Few months ago, when visiting Mandalay, I and my friend decided to go further south-west, where three ancient cities, Mingun, Inwa, and Amarapura, are located. We hired a pick-up truck, a public transportation, for about 40.000 Kyatt to explore those city in the whole day.
It was really fun when riding on the pick-up truck. Though in Indonesia, we do have this kind of vehicle, but we rarely see this becoming a public transport. The roof was covered, so we had to sit a little bowing down. From the open window–not really a window though, since it’s just kinda spaces between the pillar–we enjoyed the scenic view on our way. Not only traditional wooden settlements and some locals passing by, tranquil brownish river with some floating boats, but the major interesting sights, the monks and monasteries were also giving us tenderness and sticking our eyes to keep starring at them admiringly. Yes, even before arriving at the site, we’ve been really excited already!

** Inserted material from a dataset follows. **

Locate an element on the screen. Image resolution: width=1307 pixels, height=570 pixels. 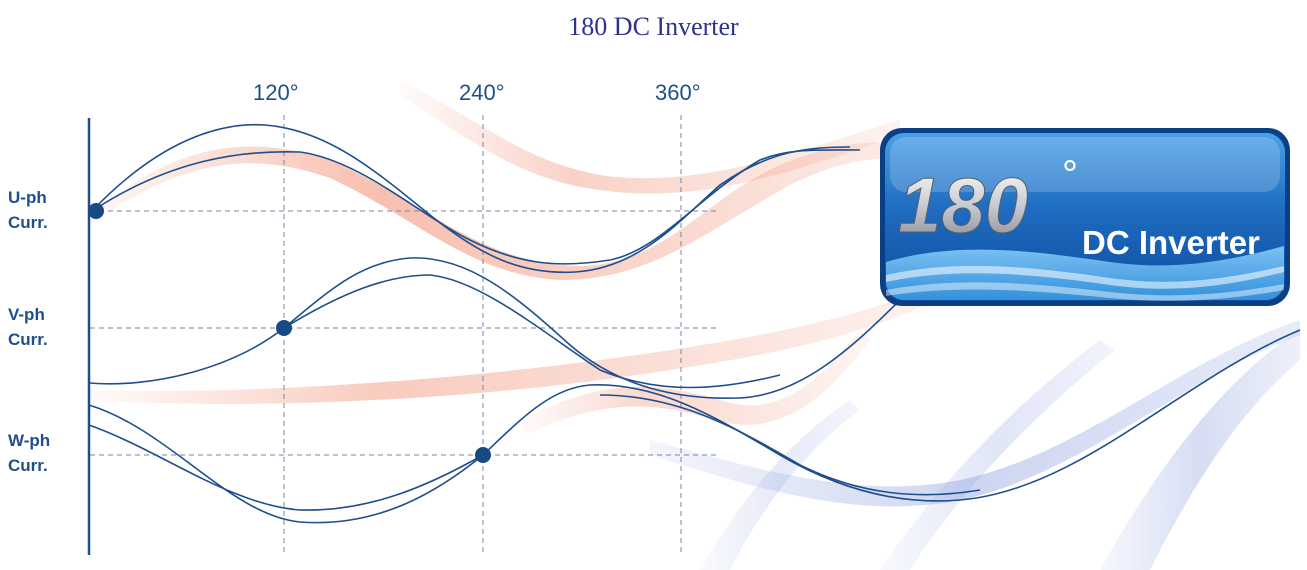
inverter-badge: 180 ° DC Inverter is located at coordinates (1085, 217).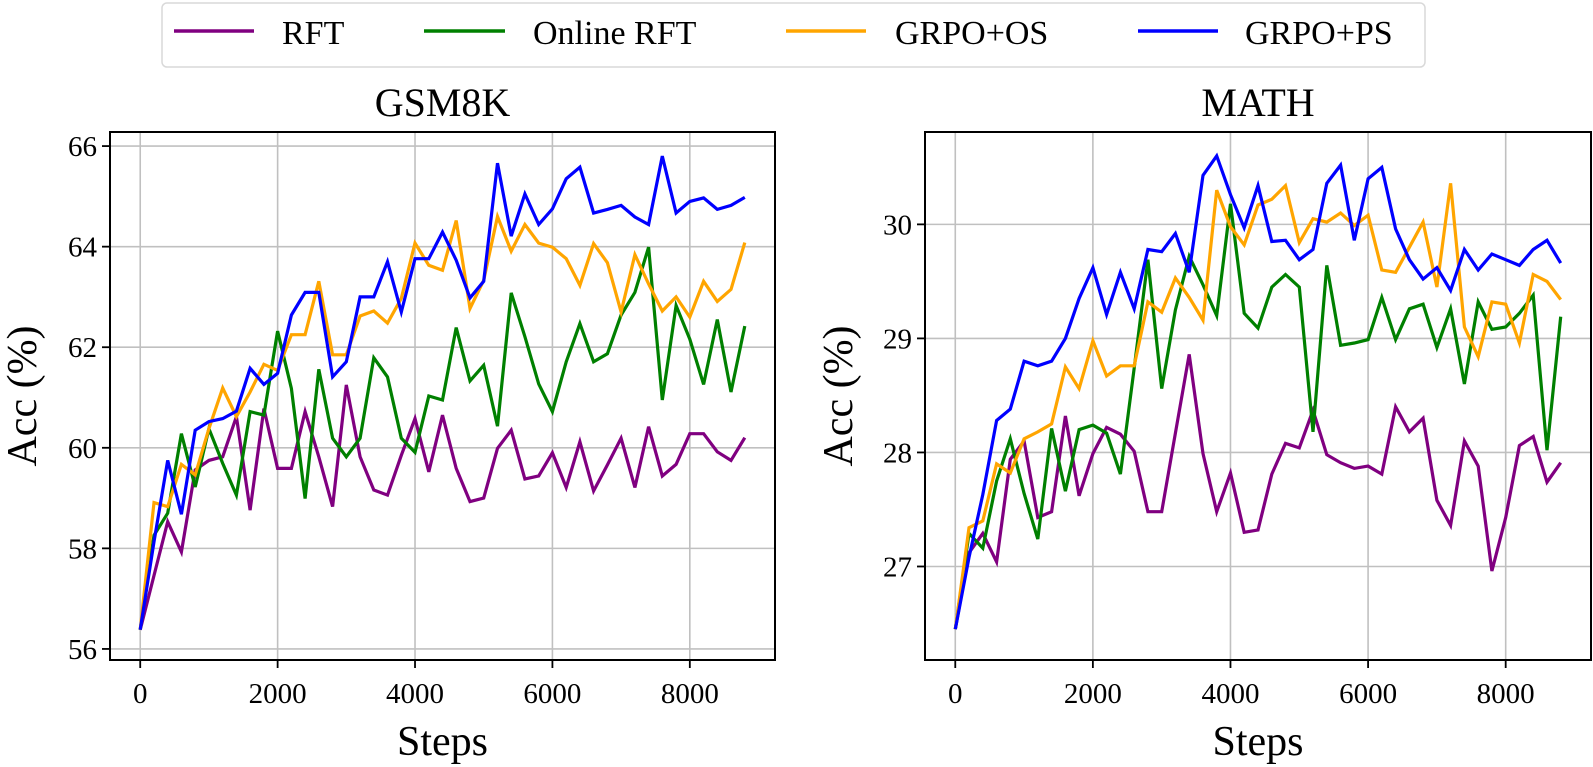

Mingun is a town which lies in Sagaing region, approximately one and half hour driving from Mandalay. There are two main tourist attractions we can visit. First is Pahtodawgyi Pagoda the unfinished “world tallest pagoda” which is guarded by Giant Mingun lion statues on the river bank. This pagoda supposed to be 490 feet heights, yet the death of the ruling king who initiated the building finally stopped the project up until now. It was started to be built in 1791 by king Bodawpaya and stopped at 49 meters. Visitors can climb up 174 steps to reach the top and be mesmerized by splendid panorama of Ayeyarwady river and Minwun hill. In 1839, an earthquake struck the city and made massive cracks on some parts. However, this cracks didn’t affect our pleasant because the pagoda looked incredible still.
A few walk away, we can find a gigantic bell which is claimed as second world largest bell. It weights 90 tons or in Burmese measurement equals to 55.555 viss (1 viss = 1,63 kg) which has something to do with Burmese astronomy and numerology understanding-you can see the number 55555 was sculpted on its body. You may hit the bells three times in order to gain luck and prosperity as local believes so.
Second one is Hsinbyume or Myatheindan or Lady of White Elephant pagoda. This was built in 1816 by king Bagyidaw to commemorate the death in childbirth of princess Hsinbyume, his consort. The pagoda was designed based on description of mythical Sulamani pagoda which lies on the top of Buddhist mount Meru. You can walk around to see its wavy surface detail or get inside to see some locals exercising their religious activity. From the top, you can also see Irrawady river and Pahtodawgy pagoda.
Inwa or previously named Ratanapura (city of Gems) or kingdom of Ava used to be Burmese ancient imperial capital dated from 14th to 19th century. The capital was then moved to Amarapura in 1842 after being ruined by several major earthquake consecutively from year 1839. As we arrived at the site, we could see some ruins of fortification, stupas and monasteries abandoned on some spots.
There are some tourism objects we can see. Visit Namnyin or Inwa watch Tower as the only remains which witnesses the kingdom palace, or Maha Aungmye Bonzan Monastery or Me Nu Oak Kyaung Monastery, managed by king Bagyidaw’s principal wife, Me Nu. Also, don’t forget to put woooden Bagaya Kyaung monastery, a monastic college for royal family member, on your itinerary!
Or city of Immortality, derives from Pali language. This city became Burmese kingdom’s capital replacing Inwa and then became Buddhist reforms and learning central. Here, you can visit U Bein teak bridge, world oldest and longest teak bridge. An interesting fact I found here. Mandalay palace that we can see at the city central actually was located in Amarapura before the capital moved to Mandalay by Bagyidaw’s successor, king Tharrawady. The kingdom then dismantled the palace and moved it by the elephants to the location as we could visit in Mandalay now. Meanwhile, some materials like the city wall was used for Mandalay city roads and railways’ construction, while the unused teak remained was used for U bein bridge! If you want to see remains of the palace after it was dismantled and moved, you could go to Bagaya monastery where you could still find parts of palace moat.
U Bein is the most favorite sunset point ever in Mandalay, both for locals and foreigner. Imagine, you and your canoe are floated on Taungthamman lake, witnessing a red round sunset which creates such wonderful silhouette of the bridge and people who is passing by on it!